▸ **What you are asked to do**: Stop after the line containing "Click the Omega/2Theta axis title": print each line exactly from the first line of the listing up to that point.
☆ ☆ ☆ ☆ ☆ ☆ ☆
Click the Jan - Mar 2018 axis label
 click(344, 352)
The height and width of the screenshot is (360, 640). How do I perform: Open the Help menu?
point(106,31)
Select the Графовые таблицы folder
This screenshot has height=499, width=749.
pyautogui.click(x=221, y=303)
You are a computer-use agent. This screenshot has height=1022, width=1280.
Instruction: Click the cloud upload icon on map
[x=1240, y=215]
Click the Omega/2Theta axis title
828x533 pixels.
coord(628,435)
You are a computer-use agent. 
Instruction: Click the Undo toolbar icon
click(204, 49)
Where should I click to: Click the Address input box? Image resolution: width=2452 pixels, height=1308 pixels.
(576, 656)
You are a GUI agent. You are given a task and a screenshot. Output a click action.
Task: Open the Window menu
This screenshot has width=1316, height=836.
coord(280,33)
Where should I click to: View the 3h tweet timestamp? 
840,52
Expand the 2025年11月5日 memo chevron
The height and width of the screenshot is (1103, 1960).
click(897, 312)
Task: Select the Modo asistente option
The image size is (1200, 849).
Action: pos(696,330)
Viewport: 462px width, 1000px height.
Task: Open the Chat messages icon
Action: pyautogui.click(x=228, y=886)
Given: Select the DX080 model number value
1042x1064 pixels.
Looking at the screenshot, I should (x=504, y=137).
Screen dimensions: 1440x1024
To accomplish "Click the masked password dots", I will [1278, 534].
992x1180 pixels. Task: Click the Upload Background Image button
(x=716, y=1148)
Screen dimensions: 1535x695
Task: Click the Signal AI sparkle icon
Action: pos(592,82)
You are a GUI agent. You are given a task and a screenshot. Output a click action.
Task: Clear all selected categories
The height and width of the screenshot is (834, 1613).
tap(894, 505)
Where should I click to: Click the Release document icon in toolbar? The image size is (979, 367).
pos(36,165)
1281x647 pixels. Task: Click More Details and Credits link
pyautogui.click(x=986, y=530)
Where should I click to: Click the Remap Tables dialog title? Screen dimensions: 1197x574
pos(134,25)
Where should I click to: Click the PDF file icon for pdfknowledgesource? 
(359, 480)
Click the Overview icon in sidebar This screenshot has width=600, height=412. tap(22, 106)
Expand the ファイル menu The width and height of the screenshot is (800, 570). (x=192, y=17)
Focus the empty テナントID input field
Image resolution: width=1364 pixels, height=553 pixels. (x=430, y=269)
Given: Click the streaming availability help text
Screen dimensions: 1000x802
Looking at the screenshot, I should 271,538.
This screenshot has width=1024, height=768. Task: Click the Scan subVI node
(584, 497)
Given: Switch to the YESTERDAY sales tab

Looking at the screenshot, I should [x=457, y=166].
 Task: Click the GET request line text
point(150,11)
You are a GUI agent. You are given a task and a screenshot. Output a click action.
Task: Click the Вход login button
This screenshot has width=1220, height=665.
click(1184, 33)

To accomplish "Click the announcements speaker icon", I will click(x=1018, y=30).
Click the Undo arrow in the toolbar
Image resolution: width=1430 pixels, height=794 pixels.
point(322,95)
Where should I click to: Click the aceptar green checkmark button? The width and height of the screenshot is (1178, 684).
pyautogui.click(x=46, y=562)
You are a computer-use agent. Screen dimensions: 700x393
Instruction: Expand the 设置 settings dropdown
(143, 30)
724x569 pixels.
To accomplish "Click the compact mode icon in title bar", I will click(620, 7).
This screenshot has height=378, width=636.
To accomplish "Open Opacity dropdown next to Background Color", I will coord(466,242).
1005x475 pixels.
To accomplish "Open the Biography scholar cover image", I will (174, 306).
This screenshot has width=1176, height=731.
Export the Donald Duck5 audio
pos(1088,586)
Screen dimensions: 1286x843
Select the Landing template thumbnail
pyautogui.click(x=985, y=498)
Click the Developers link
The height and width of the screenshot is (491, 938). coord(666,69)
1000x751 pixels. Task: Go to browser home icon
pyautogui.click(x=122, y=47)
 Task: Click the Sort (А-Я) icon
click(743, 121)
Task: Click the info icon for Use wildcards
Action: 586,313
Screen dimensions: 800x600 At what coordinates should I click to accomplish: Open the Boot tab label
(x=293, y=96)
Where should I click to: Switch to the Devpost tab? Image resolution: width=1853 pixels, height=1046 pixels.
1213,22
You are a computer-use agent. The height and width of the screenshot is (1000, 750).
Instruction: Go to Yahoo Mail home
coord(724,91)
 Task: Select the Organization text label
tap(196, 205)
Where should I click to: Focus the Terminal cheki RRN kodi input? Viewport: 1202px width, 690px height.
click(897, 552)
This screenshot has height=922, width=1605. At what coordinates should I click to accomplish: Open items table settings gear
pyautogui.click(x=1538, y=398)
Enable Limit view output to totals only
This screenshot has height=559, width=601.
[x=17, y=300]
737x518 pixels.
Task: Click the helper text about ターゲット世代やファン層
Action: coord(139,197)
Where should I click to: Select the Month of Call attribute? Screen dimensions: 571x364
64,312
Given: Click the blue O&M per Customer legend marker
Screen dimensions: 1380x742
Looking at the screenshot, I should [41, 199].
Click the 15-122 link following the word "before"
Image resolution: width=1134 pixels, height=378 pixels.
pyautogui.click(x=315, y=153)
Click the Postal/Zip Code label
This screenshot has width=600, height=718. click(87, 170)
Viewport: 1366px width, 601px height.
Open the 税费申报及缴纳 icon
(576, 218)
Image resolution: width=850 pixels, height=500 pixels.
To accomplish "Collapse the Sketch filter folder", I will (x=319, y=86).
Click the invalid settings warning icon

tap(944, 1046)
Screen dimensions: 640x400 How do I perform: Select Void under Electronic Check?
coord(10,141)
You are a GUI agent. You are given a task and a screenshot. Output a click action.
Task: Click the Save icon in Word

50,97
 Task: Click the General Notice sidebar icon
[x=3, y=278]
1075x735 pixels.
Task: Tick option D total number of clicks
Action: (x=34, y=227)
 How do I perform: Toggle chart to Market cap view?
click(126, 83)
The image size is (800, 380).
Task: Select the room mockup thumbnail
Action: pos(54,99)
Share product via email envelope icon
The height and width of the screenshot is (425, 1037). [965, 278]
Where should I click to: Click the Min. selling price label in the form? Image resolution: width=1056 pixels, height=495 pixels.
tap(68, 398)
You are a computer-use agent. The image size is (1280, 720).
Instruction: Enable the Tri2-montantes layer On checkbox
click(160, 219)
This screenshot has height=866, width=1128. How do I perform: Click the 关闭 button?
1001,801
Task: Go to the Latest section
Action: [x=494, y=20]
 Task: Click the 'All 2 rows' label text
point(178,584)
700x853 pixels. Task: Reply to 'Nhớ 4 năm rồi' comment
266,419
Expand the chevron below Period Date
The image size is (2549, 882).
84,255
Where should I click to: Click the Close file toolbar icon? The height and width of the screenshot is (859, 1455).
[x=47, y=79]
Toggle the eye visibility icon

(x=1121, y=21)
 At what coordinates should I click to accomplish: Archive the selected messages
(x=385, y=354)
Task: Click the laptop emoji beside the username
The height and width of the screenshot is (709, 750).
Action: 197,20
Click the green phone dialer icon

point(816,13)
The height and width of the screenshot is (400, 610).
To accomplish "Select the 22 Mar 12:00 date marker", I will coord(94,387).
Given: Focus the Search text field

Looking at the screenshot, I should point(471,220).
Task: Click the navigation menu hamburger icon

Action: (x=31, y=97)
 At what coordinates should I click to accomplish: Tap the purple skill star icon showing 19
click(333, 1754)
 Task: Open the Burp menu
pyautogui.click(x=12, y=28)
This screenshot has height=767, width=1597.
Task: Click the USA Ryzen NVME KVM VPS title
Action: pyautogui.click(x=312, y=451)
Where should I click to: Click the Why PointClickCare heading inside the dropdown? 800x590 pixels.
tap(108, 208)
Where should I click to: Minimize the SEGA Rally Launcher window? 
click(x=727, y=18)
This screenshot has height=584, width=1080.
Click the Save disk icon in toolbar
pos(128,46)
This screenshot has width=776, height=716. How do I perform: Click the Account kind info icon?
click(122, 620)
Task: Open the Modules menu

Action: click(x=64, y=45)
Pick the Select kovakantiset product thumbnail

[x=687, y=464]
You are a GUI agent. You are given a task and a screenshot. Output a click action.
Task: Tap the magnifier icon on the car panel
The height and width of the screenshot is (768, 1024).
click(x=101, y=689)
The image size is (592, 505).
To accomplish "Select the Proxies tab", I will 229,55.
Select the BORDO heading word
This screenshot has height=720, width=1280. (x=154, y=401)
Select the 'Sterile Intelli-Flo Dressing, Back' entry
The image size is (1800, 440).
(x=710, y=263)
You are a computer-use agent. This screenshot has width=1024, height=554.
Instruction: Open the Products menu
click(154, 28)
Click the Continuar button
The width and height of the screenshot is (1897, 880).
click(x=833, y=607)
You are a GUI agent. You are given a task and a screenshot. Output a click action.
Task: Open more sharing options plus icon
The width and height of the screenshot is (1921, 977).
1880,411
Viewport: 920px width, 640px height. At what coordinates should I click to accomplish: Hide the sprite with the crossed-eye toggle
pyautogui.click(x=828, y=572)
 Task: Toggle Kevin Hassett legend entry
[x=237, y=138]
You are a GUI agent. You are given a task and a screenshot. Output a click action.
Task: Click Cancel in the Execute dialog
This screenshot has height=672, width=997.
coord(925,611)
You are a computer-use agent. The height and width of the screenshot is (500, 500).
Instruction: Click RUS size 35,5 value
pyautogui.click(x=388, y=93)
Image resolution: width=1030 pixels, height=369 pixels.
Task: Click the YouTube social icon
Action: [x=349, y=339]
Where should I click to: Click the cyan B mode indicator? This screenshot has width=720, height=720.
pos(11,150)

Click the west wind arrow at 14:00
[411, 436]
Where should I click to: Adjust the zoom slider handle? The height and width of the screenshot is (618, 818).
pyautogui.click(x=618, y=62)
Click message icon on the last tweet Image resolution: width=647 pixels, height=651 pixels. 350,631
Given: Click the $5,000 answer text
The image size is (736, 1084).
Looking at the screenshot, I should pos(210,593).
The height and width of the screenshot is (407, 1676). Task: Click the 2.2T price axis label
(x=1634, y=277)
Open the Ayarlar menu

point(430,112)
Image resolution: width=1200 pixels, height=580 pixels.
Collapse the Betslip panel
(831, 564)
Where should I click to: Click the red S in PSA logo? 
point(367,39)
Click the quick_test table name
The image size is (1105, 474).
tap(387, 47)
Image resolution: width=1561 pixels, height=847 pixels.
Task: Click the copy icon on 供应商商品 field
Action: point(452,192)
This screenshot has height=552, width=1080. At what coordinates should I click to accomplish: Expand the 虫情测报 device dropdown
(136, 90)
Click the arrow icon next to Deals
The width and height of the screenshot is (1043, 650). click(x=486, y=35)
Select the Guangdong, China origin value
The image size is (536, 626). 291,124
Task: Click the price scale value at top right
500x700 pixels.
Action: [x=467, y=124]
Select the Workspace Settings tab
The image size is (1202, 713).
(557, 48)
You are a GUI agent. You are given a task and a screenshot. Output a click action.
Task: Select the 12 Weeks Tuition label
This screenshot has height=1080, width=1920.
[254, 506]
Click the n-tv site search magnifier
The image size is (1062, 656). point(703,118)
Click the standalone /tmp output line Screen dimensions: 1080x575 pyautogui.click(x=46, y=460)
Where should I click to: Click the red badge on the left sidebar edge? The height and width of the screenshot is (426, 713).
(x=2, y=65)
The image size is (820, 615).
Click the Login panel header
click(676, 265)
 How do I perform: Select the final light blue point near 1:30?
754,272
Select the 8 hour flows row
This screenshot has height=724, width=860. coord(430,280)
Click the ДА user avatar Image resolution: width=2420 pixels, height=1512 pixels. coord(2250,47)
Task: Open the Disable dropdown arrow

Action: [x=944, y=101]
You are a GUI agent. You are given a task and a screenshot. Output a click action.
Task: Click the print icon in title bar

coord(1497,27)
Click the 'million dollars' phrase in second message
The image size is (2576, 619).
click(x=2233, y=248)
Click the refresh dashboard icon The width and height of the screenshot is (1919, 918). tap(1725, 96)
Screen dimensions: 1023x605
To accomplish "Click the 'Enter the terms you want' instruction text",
☆ ☆ ☆ ☆ ☆ ☆ ☆
▸ **Exercise result**:
Click the Jan - Mar 2018 axis label
 click(344, 352)
The height and width of the screenshot is (360, 640). How do I perform: Open the Help menu?
point(106,31)
Select the Графовые таблицы folder
This screenshot has height=499, width=749.
pyautogui.click(x=221, y=303)
You are a computer-use agent. This screenshot has height=1022, width=1280.
Instruction: Click the cloud upload icon on map
[x=1240, y=215]
Click the Omega/2Theta axis title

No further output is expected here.